Entries from a dataset
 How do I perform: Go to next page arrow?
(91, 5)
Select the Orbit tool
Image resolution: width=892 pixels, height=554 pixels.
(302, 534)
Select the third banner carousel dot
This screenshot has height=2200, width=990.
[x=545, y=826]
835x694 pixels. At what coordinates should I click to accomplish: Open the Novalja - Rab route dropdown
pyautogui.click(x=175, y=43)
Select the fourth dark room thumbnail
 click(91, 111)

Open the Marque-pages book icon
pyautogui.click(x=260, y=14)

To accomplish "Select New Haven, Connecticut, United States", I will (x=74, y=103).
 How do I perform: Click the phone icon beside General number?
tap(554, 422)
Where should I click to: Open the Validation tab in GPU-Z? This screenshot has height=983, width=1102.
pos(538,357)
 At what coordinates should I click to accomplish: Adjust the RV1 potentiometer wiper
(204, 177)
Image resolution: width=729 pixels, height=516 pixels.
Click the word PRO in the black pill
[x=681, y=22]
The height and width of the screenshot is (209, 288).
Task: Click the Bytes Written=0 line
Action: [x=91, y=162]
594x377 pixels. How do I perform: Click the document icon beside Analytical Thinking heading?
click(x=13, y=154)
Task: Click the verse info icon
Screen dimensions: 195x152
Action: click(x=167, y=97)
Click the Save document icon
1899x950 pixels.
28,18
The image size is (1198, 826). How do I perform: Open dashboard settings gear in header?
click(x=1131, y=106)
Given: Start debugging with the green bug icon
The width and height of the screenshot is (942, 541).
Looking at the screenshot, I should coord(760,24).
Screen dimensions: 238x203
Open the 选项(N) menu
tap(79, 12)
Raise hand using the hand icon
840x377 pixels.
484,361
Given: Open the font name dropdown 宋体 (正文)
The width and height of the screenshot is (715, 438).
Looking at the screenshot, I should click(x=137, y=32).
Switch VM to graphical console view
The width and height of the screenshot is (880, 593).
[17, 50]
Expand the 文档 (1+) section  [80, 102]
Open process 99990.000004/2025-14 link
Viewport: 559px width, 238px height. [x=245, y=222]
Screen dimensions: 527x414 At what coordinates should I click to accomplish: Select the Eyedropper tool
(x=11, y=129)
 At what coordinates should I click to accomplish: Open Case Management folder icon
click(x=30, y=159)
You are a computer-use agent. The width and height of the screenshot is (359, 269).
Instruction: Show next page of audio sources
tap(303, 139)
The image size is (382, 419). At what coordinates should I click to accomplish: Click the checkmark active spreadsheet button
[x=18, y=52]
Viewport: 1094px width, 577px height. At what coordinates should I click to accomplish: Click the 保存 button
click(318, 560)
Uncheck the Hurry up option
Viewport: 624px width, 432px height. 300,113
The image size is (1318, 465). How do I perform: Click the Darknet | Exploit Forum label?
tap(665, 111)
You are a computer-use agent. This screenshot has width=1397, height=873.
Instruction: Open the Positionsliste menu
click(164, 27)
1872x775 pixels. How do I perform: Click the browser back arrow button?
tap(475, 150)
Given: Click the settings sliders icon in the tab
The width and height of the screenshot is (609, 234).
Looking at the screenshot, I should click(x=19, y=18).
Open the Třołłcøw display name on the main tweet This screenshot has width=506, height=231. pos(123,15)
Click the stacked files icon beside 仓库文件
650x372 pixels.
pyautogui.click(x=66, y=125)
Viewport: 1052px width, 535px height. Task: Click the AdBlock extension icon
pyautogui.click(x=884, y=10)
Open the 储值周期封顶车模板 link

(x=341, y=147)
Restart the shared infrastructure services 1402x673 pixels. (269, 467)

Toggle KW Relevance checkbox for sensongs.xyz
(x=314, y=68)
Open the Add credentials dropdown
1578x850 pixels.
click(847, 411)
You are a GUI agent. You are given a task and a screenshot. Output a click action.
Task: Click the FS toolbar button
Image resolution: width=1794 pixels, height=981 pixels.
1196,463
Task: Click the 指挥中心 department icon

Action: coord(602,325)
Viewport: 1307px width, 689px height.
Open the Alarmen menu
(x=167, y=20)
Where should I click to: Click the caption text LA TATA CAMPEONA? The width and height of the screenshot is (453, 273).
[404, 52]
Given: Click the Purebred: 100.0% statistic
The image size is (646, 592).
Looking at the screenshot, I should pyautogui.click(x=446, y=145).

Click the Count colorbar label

• [YOUR INSTRUCTIONS]:
Rewrite the listing above, putting "How can I carry out" wherever "How do I perform" appears and leaving everything else untouched.

• [TASK RESULT]:
 How can I carry out: Go to next page arrow?
(91, 5)
Select the Orbit tool
Image resolution: width=892 pixels, height=554 pixels.
(302, 534)
Select the third banner carousel dot
This screenshot has height=2200, width=990.
[x=545, y=826]
835x694 pixels. At what coordinates should I click to accomplish: Open the Novalja - Rab route dropdown
pyautogui.click(x=175, y=43)
Select the fourth dark room thumbnail
 click(91, 111)

Open the Marque-pages book icon
pyautogui.click(x=260, y=14)

To accomplish "Select New Haven, Connecticut, United States", I will (x=74, y=103).
 How can I carry out: Click the phone icon beside General number?
tap(554, 422)
Where should I click to: Open the Validation tab in GPU-Z? This screenshot has height=983, width=1102.
pos(538,357)
 At what coordinates should I click to accomplish: Adjust the RV1 potentiometer wiper
(204, 177)
Image resolution: width=729 pixels, height=516 pixels.
Click the word PRO in the black pill
[x=681, y=22]
The height and width of the screenshot is (209, 288).
Task: Click the Bytes Written=0 line
Action: [x=91, y=162]
594x377 pixels. How can I carry out: Click the document icon beside Analytical Thinking heading?
click(x=13, y=154)
Task: Click the verse info icon
Screen dimensions: 195x152
Action: click(x=167, y=97)
Click the Save document icon
1899x950 pixels.
28,18
The image size is (1198, 826). How can I carry out: Open dashboard settings gear in header?
click(x=1131, y=106)
Given: Start debugging with the green bug icon
The width and height of the screenshot is (942, 541).
Looking at the screenshot, I should coord(760,24).
Screen dimensions: 238x203
Open the 选项(N) menu
tap(79, 12)
Raise hand using the hand icon
840x377 pixels.
484,361
Given: Open the font name dropdown 宋体 (正文)
The width and height of the screenshot is (715, 438).
Looking at the screenshot, I should click(x=137, y=32).
Switch VM to graphical console view
The width and height of the screenshot is (880, 593).
[17, 50]
Expand the 文档 (1+) section  [80, 102]
Open process 99990.000004/2025-14 link
Viewport: 559px width, 238px height. [x=245, y=222]
Screen dimensions: 527x414 At what coordinates should I click to accomplish: Select the Eyedropper tool
(x=11, y=129)
 At what coordinates should I click to accomplish: Open Case Management folder icon
click(x=30, y=159)
You are a computer-use agent. The width and height of the screenshot is (359, 269).
Instruction: Show next page of audio sources
tap(303, 139)
The image size is (382, 419). At what coordinates should I click to accomplish: Click the checkmark active spreadsheet button
[x=18, y=52]
Viewport: 1094px width, 577px height. At what coordinates should I click to accomplish: Click the 保存 button
click(318, 560)
Uncheck the Hurry up option
Viewport: 624px width, 432px height. 300,113
The image size is (1318, 465). How can I carry out: Click the Darknet | Exploit Forum label?
tap(665, 111)
You are a computer-use agent. This screenshot has width=1397, height=873.
Instruction: Open the Positionsliste menu
click(164, 27)
1872x775 pixels. How can I carry out: Click the browser back arrow button?
tap(475, 150)
Given: Click the settings sliders icon in the tab
The width and height of the screenshot is (609, 234).
Looking at the screenshot, I should click(x=19, y=18).
Open the Třołłcøw display name on the main tweet This screenshot has width=506, height=231. pos(123,15)
Click the stacked files icon beside 仓库文件
650x372 pixels.
pyautogui.click(x=66, y=125)
Viewport: 1052px width, 535px height. Task: Click the AdBlock extension icon
pyautogui.click(x=884, y=10)
Open the 储值周期封顶车模板 link

(x=341, y=147)
Restart the shared infrastructure services 1402x673 pixels. (269, 467)

Toggle KW Relevance checkbox for sensongs.xyz
(x=314, y=68)
Open the Add credentials dropdown
1578x850 pixels.
click(847, 411)
You are a GUI agent. You are given a task and a screenshot. Output a click action.
Task: Click the FS toolbar button
Image resolution: width=1794 pixels, height=981 pixels.
1196,463
Task: Click the 指挥中心 department icon

Action: coord(602,325)
Viewport: 1307px width, 689px height.
Open the Alarmen menu
(x=167, y=20)
Where should I click to: Click the caption text LA TATA CAMPEONA? The width and height of the screenshot is (453, 273).
[404, 52]
Given: Click the Purebred: 100.0% statistic
The image size is (646, 592).
Looking at the screenshot, I should pyautogui.click(x=446, y=145).

Click the Count colorbar label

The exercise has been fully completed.